I spy with my little eye – Cerne Abbas
Cerne Abbas is full of interesting rooftop details, hidden corners, mysterious markings and odd goings on, discovers Joël Lacey
Published in October ’16
It isn’t terribly often that there is open competiton between women in one-piece swimsuits and trainers on the one hand and women in ball gowns on the other, but on the second Sunday in September of this year, on the roads around Cerne Abbas, as the Weymouth Ironman competition closed half of central Dorset’s roads, that was the case.
The road closures robbed Cerne Abbas of one of its more unusual annual sights: a double-decker bus full of revellers, sharing their bounty with tourists who’ve just come to goggle at the giant. Yes, 2016’s Layby Party may have been ‘cancelled’, but it takes more than closed roads and a missing bus to get in the way of a party tradition that dates back decades.
However, as unexpected as the sight of a dozen beaux in black tie (with ages ranging from low double digits to, well, significant double digits), ascending Trendle Hill to sit in the evening sun on the Giant, these are not the only strange sights to see in Cerne Abbas on any day of the year.
The privately owned abbey may be visited on certain days, as may St Augustine’s well, which, depending on which version of Ecclesiatical tradition one cares to believe came to be in one of the following ways: St Augustine met some shepherds grazing their flocks and asked them whether they would prefer beer or water to drink. The temperate shepherds replied ‘Water’, whereupon St Augustine struck the ground with his staff, crying ‘Cerno El’ as the water gushed out. The words were, supposedly, a pun on Cernel, the old name of the village and meant ‘I perceive God’.
Lovely as the idea of a Latin-punning miracle worker roaming the hillsides of Dorset is, it is thought that this story was invented by the Benedictine monks of Cerne Abbey.
The alternative story is that St Edwold (brother to St Edmund, the Martyr of East Anglia) one day had a vision of a silver well. He went wandering through the countryside, and when he came to Cerne he gave some silver pennies to a shepherd in return for bread and water. The shepherd showed him a well which St Edwold recognised as the well of his vision. He built a small hermitage by the spring and lived there until his death in 871.

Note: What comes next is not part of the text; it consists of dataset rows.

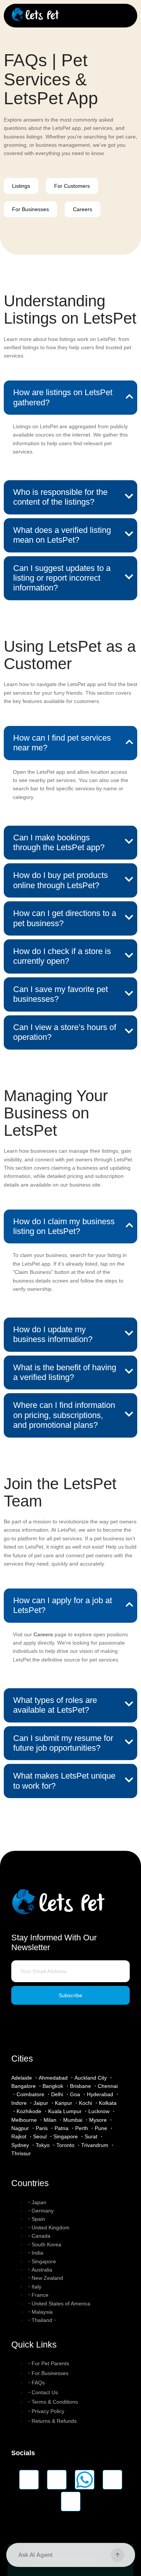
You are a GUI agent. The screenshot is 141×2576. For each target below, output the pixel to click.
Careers (82, 209)
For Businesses (30, 209)
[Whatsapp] (84, 2479)
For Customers (72, 186)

At the other end of Abbey Street one sees a Grade II listed house called The Old House (which was refronted in the 18th century), ironically next to a pair of Grade I listed houses that look much, much older and indeed date from the 16th century. There are few houses around where the phrase half-timbered extends to the guttering. The cottages (The Pitchmarket and Abbey Cottage) are former Abbey tenements and were at one stage shops, though now are private residences. They are surprisingly easy on the eye though, which is more than can be said of the six grotesques on St Mary’s church that are almost (although fortuitously perhaps, not quite) within touching distance of the pavement.
A little further up Abbey Street and one reaches the former Methodist chapel, whose dark grey louvred windows hide a dark secret. Rather, according to the charming owner, it is unclear what lies behind them – except perhaps the unsightly moment that the ceiling of the ground floor and floor of the first floor cross what would hitherto have been an uninterrupted ecclesiatical window – and she is loath to uncover that. Some things are easier to see, like the covenents on the deeds, which, owing to the former purpose of the building, rather limit the atcivities of its currrent owners. Invited guests will be presumably simultaneously cheered and disappointed to discover that these covenents preclude the sale of alcohol or the running of a house of ill-repute.
The main street in Cerne Abbas is Long Street and it literally goes around the houses (and indeed all the way around the Royal Oak). Back Lane, unsurprisingly perhaps, runs along the back of the houses on the south side of Long Street.
Duck Street goes from Long Street, past the first school up towards the aforementioned Giant’s viewpoint and, beyond it, the former poorhouse of the parish, now a residential home. Coming back more slowly along Duck Street, one glimpses (on the left in the hedgerow) a double warning sign: one for the upcoming left turn, of which more in a moment, and one indicating pedestrians in the road ahead. The latter has not so much been vandalised as augmented, with the addition of goggle eyes for the adult and child returning from looking at the giant from the viewpoint.
If one turns left off Duck Street towards Kettle Bridge, just as one reaches the bridge one sees an odd assemblage of gabions on the left, which is not installation art, but the Cerne overflow reservoir: an anti-flooding measure.
Turning right down the path next to the bridge is a footpath which follows the stream through the village and, after passing a pair of trees that have grown together in a loving embrace, eventually leads down past a mill race and indeed Mill Cottage and back to the village.
There is much that is charming about Cerne Abbas, not least its people, but there is also a real village with real businesses at work here too and, above all, long after the tourist charabancs have gone, there is an achingly beautiful village with a fascinating architectural heritage with items of interest around every corner.